Since the Taxation (Companies - Economic Substance) (Jersey) Law 2019 (the Law) came into force on 1 January 2019, Jersey tax resident companies carrying out certain 'relevant activities' have had to comply with the substance requirements set out within the Law. In particular, these include requirements that a company's activities be 'directed and managed' from Jersey, and that certain 'core income-generating activities' (CIGAs) be carried out in Jersey.

For many companies, the onset of the coronavirus (COVID-19) pandemic created difficulties in complying with the Law. For example, directors who might normally travel to Jersey to attend board meetings in person found that they could not do so because of travel restrictions, while social distancing and self-isolation requirements meant that many activities needed to be carried out remotely.

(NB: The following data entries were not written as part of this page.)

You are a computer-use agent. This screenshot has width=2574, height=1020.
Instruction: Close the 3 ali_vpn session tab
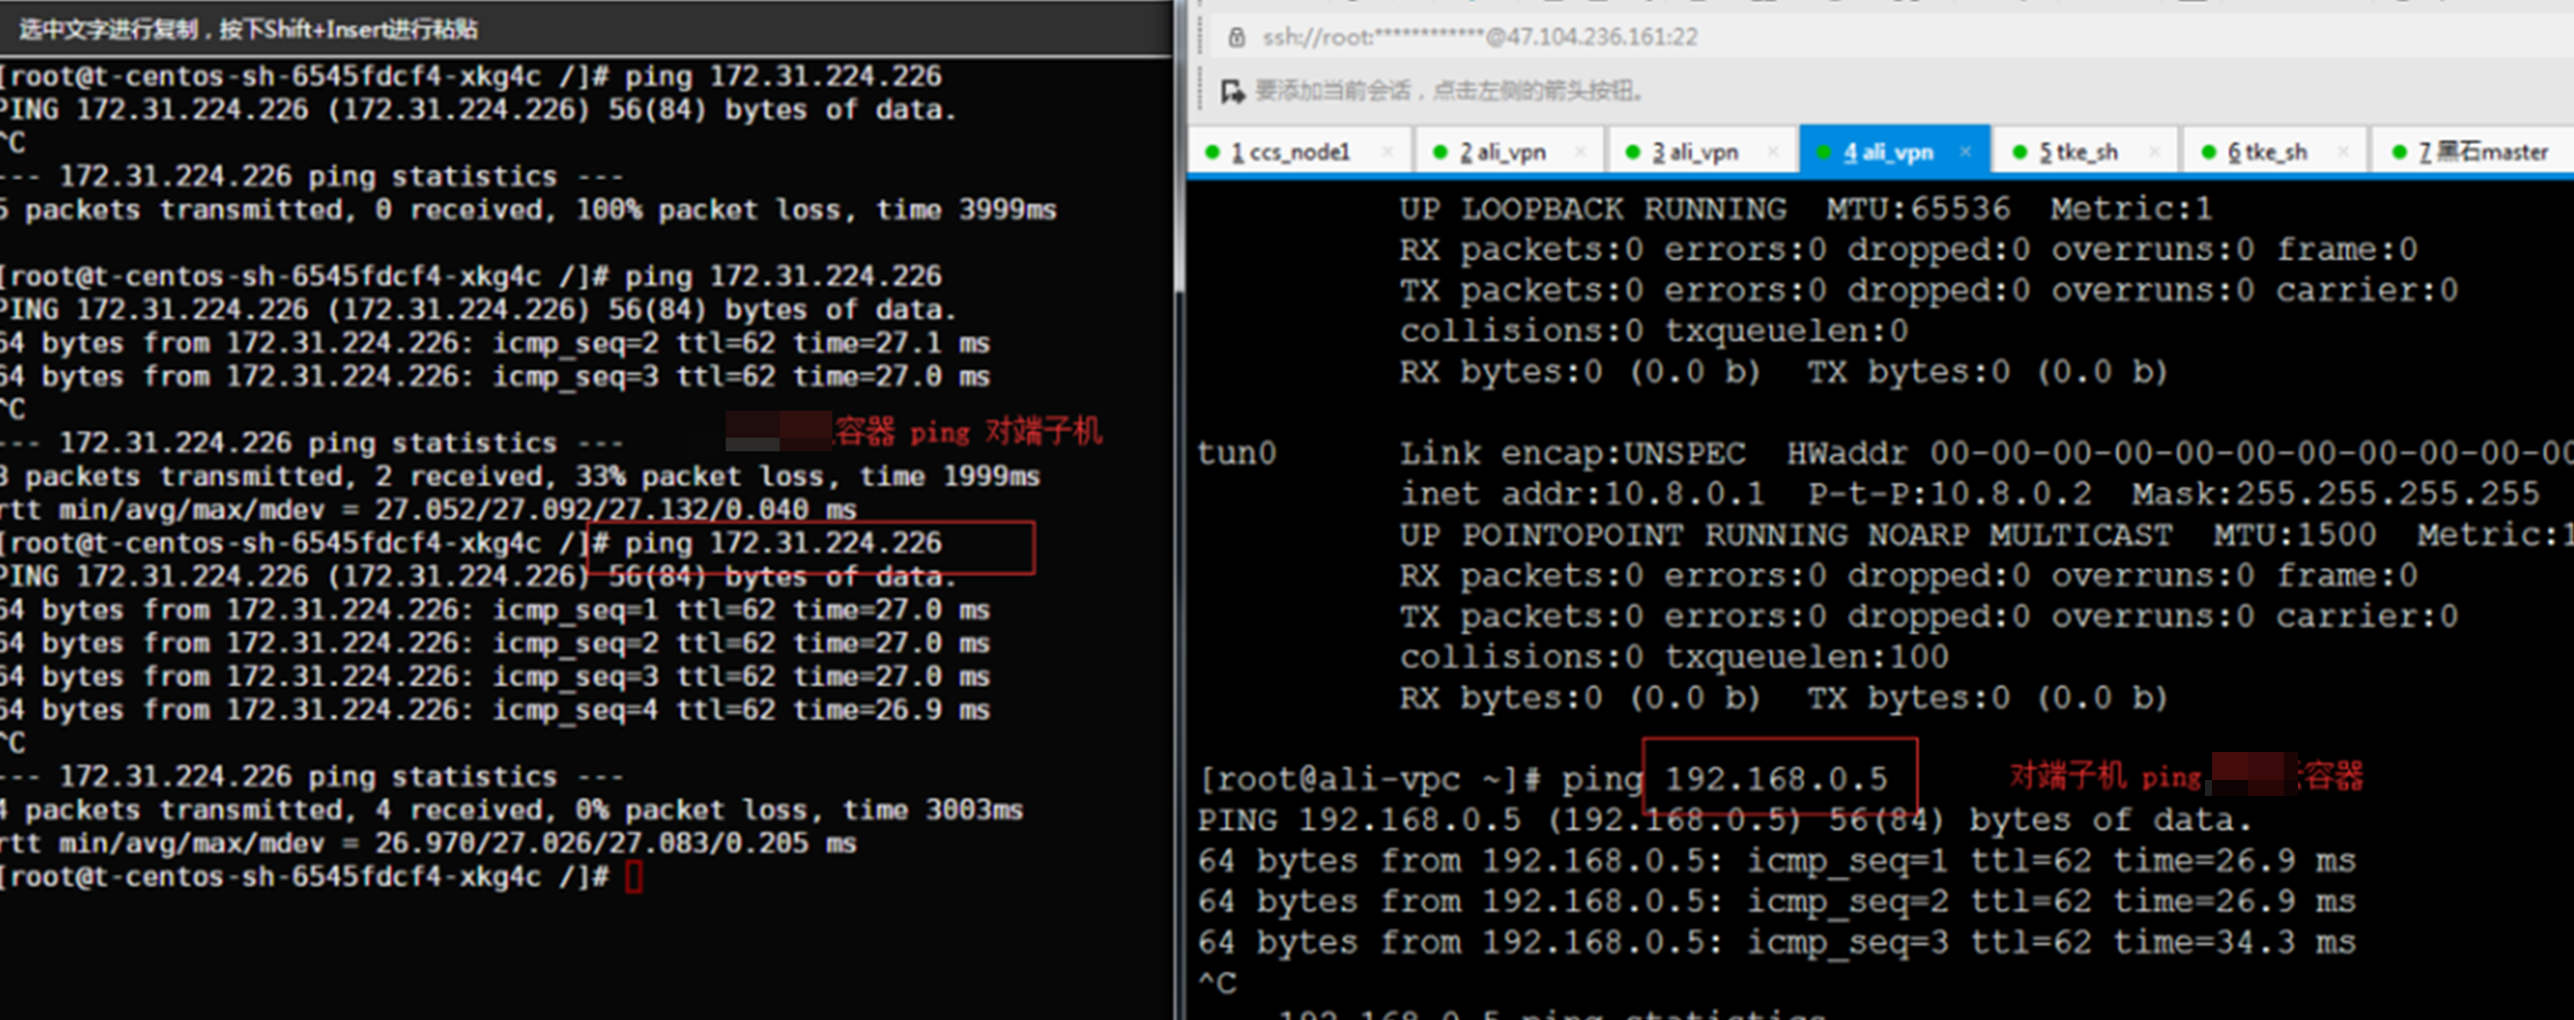[x=1773, y=152]
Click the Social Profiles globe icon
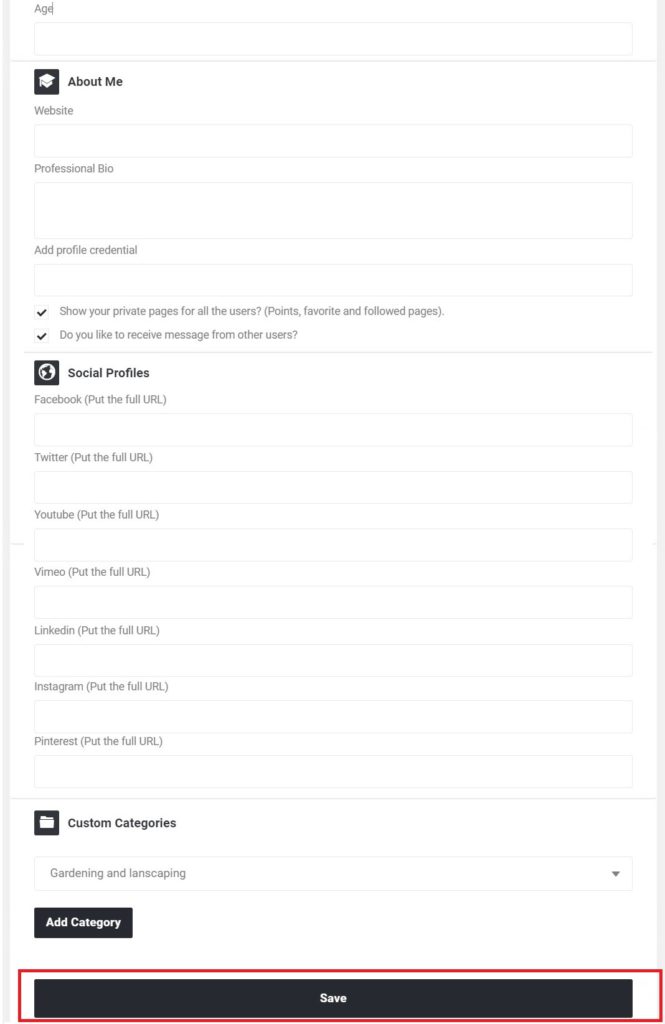 pyautogui.click(x=46, y=373)
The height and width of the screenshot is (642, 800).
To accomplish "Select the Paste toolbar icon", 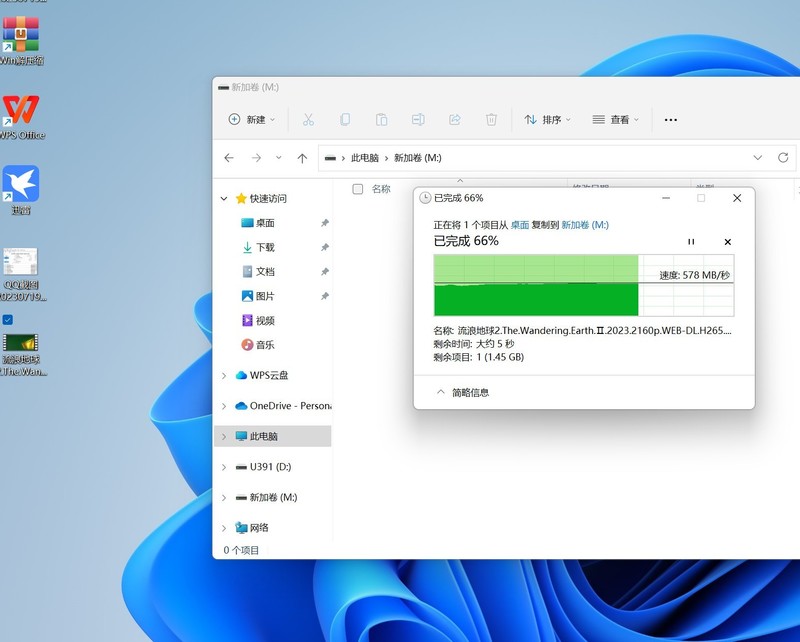I will (381, 119).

As a result, in March 2020 the Comptroller of Revenue in Jersey released a concession confirming that where companies had to alter their operating practices to compensate for the coronavirus outbreak, the Comptroller would not determine that such company had failed the economic substance test under Article 6 of the Law. This concession only applied to adjustments to normal operating practices to minimise the impact of the outbreak. Similarly, the Comptroller reassured companies which are deemed tax resident in Jersey as a result of being 'managed and controlled' in the Island that their corporate tax residency would not be disturbed by temporary adjustments to their operation.

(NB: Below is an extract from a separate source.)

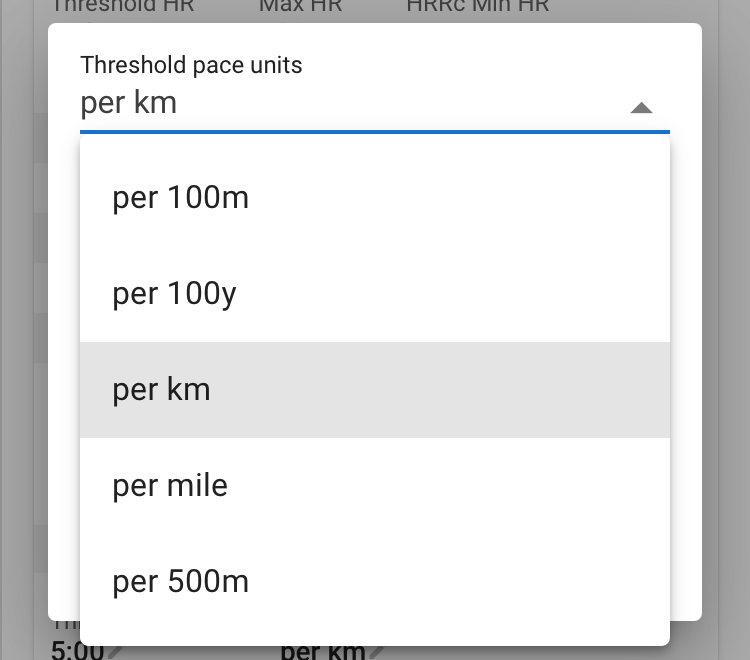750x660 pixels.
Task: Click the pencil icon beside 5:00
Action: tap(116, 652)
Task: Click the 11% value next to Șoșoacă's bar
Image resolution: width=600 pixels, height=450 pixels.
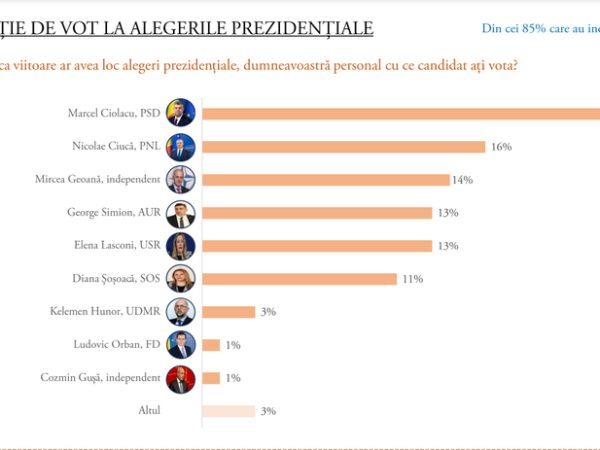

Given that the pandemic remains on-going, the Comptroller has recently issued further guidance in relation to the concession. The new guidance arguably narrows the circumstances in which companies are able to rely on the concession. In particular, it confirms that:

  • the concession applies only to the requirement that a company's activities be 'directed and managed' in Jersey, and not to other aspects of the economic substance test;
  • there is no derogation from the requirement for a company to have adequate employees, expenditure and physical assets in Jersey;
  • while flexibility for certain employees may be reasonable and even necessary, the Comptroller does not consider it credible 'that all, or even most of the employees of a company would fall into this exceptional category'; and
  • any company seeking to rely on the concession must:
    • keep sufficient records to evidence the changes that have been made to its normal operating practices and evidence the underlying reasons for these changes; and
    • disclose that they are relying on the concession in their 2020 tax return.

While the new guidance does not refer specifically to CIGAs, given that the need for CIGAs to be carried out in Jersey is a requirement of its own under the Law (rather than a subset of the 'directed and managed' test) the Comptroller may reject an attempt to use the concession to justify a CIGA having been carried out from outside Jersey.

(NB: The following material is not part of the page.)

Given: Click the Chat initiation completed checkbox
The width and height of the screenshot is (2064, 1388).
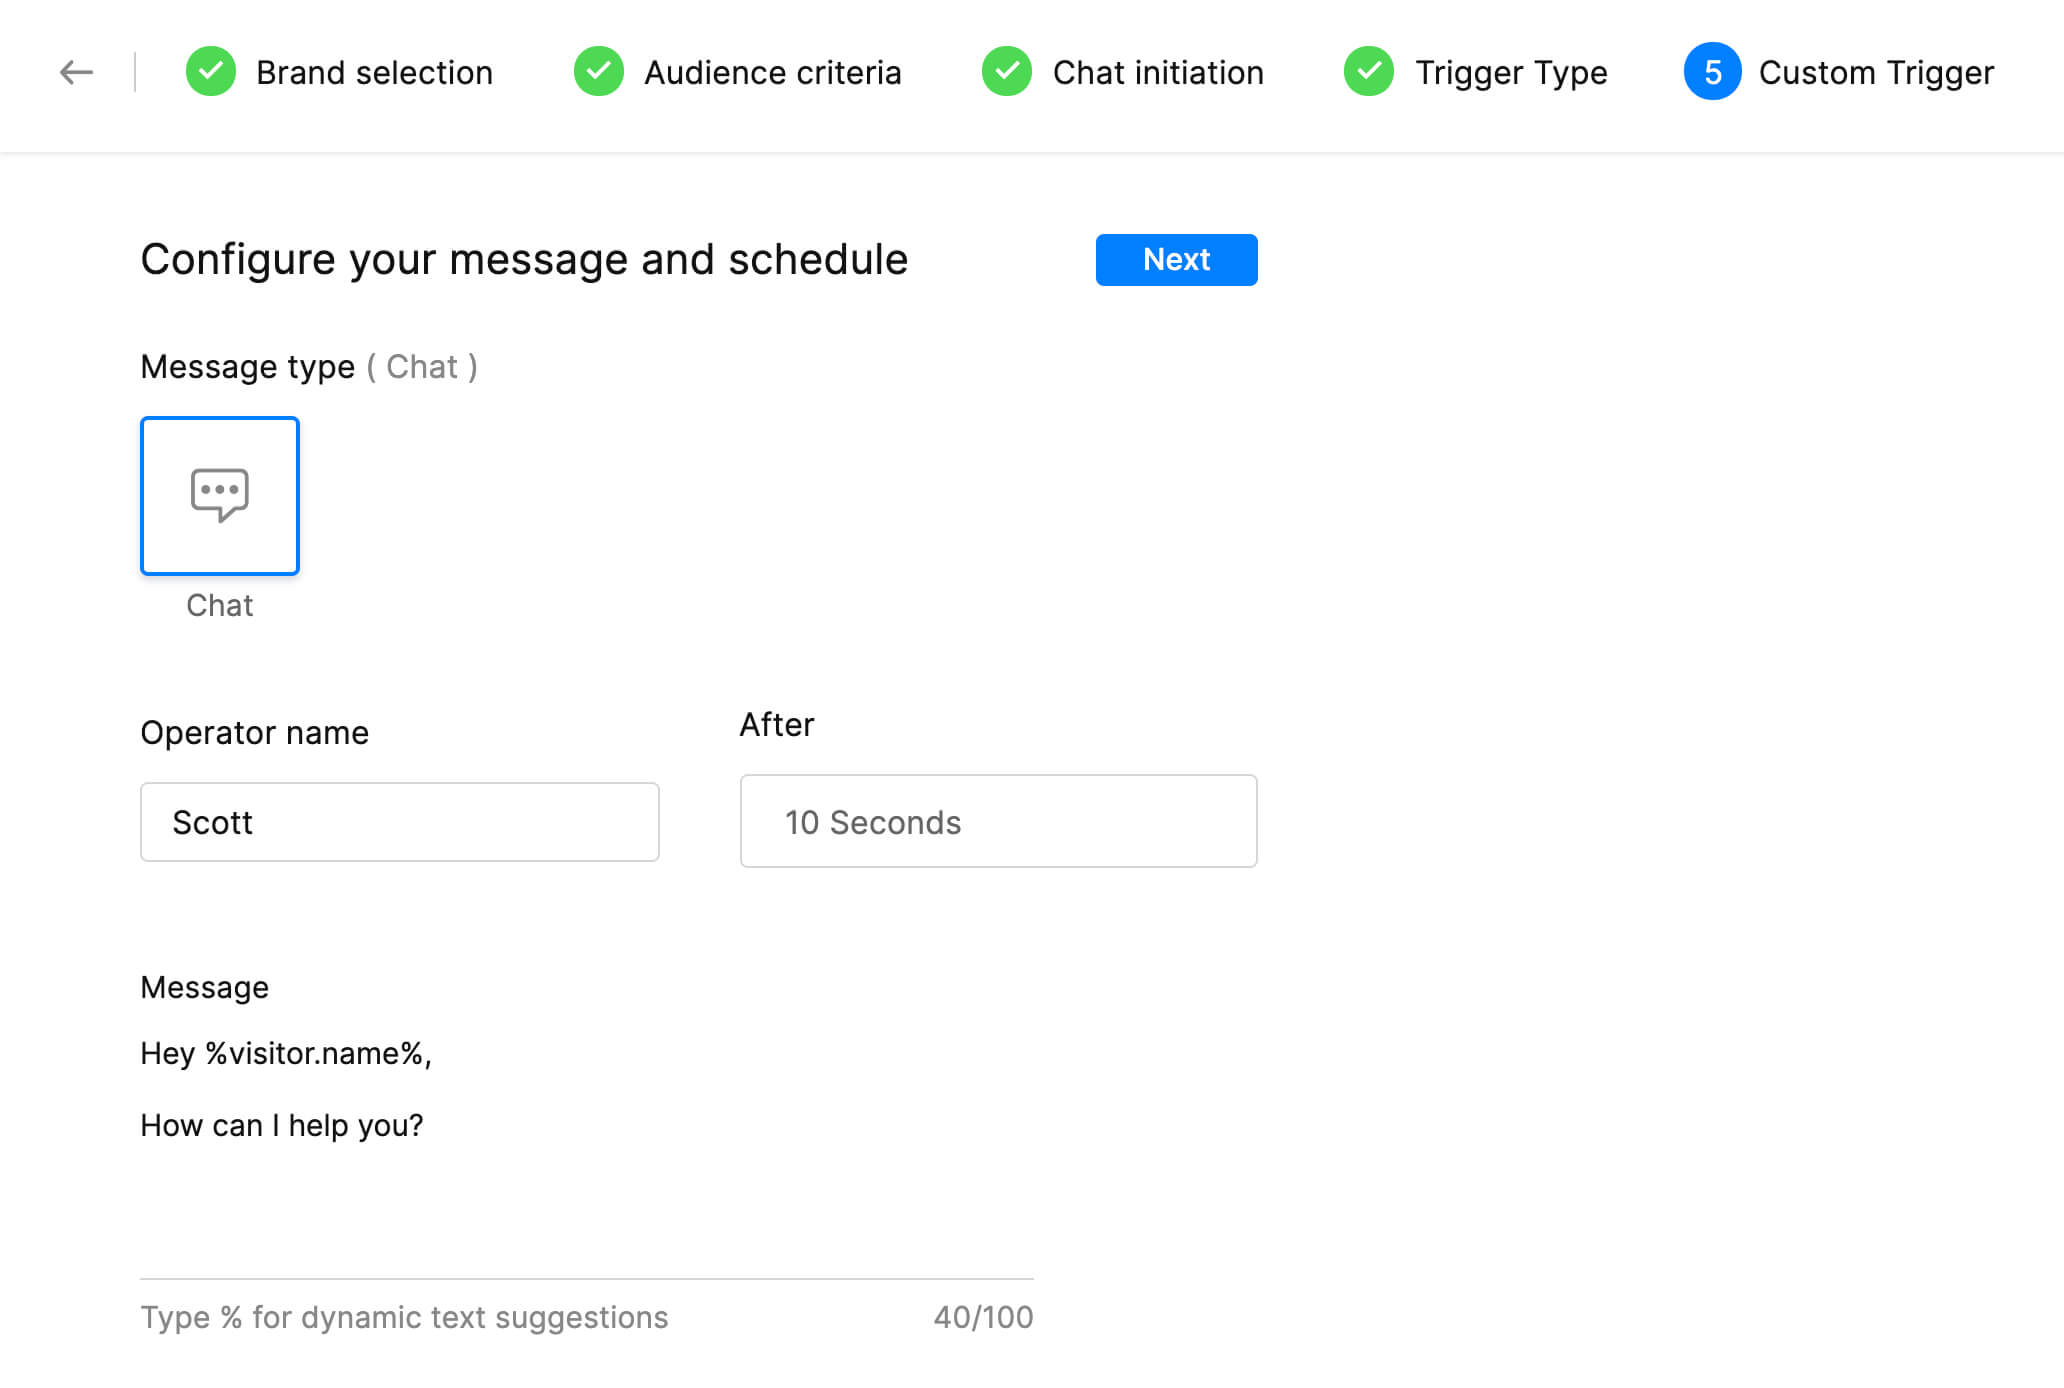Looking at the screenshot, I should click(1005, 71).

In addition, the Comptroller confirms that he intends to withdraw the concession as soon as circumstances allow. While timing will depend on the public health position in Jersey and elsewhere, we would advise companies to monitor the position closely from late Spring onwards.

Self-managed funds and fund vehicles

Two important amendments to the Law were lodged by the Minister for External Relations on 29 December.

The first relates to 'self-managed funds': corporate funds that do not appoint an external manager, but which are managed internally by their board of directors. The amendment would bring self-managed funds within the scope of the Law in terms of their fund management activities, for accounting periods that commence on or after 1 January 2021. This amendment to the Law was anticipated.  Indeed, in November 2019, the Crown Dependencies updated their joint guidance to reflect this point, and to confirm that legislation would be brought forward in each jurisdiction.

The draft legislation does not include a separate 'directed and managed' test in relation to self-managed funds. It is anticipated that additional guidance will confirm that self-managed funds in Jersey are required by applicable regulation to be directed and managed in Jersey, removing the requirement for a separate 'directed and managed' test in the Law.

Self-managed funds will be deemed to have received income by virtue of investing the funds' assets, so there will be no separate requirement for a self-managed fund to generate gross income for it to be within scope.

The second amendment introduces a specific statutory exemption for the business activities of other fund vehicles (i.e. those managed by other entities such as a general partner, trustee or fund manager), which is currently referred to only in guidance.


The Law as currently drafted does not apply to partnerships.

However, the European Union's Code of Conduct Group on business taxation gave a report to the Council of the European Union on 20 November 2020 in which it recommended that jurisdictions such as Jersey with economic substance requirements applicable to companies should extend those requirements to partnerships. The report suggests that new partnerships should be in scope from 1 July 2021, with a transition period of no more than six months (i.e. running to 1 January 2022) for existing partnerships.

We expect that funds that are limited partnerships will still benefit from the exemption given to non-self-managed funds which, as discussed above, will soon be enshrined in the Law.

Further draft legislation is anticipated in the coming weeks, which will set out how the tests are likely to be applied in relation to tax transparent vehicles.

The content of this article is intended to provide a general guide to the subject matter. Specialist advice should be sought about your specific circumstances.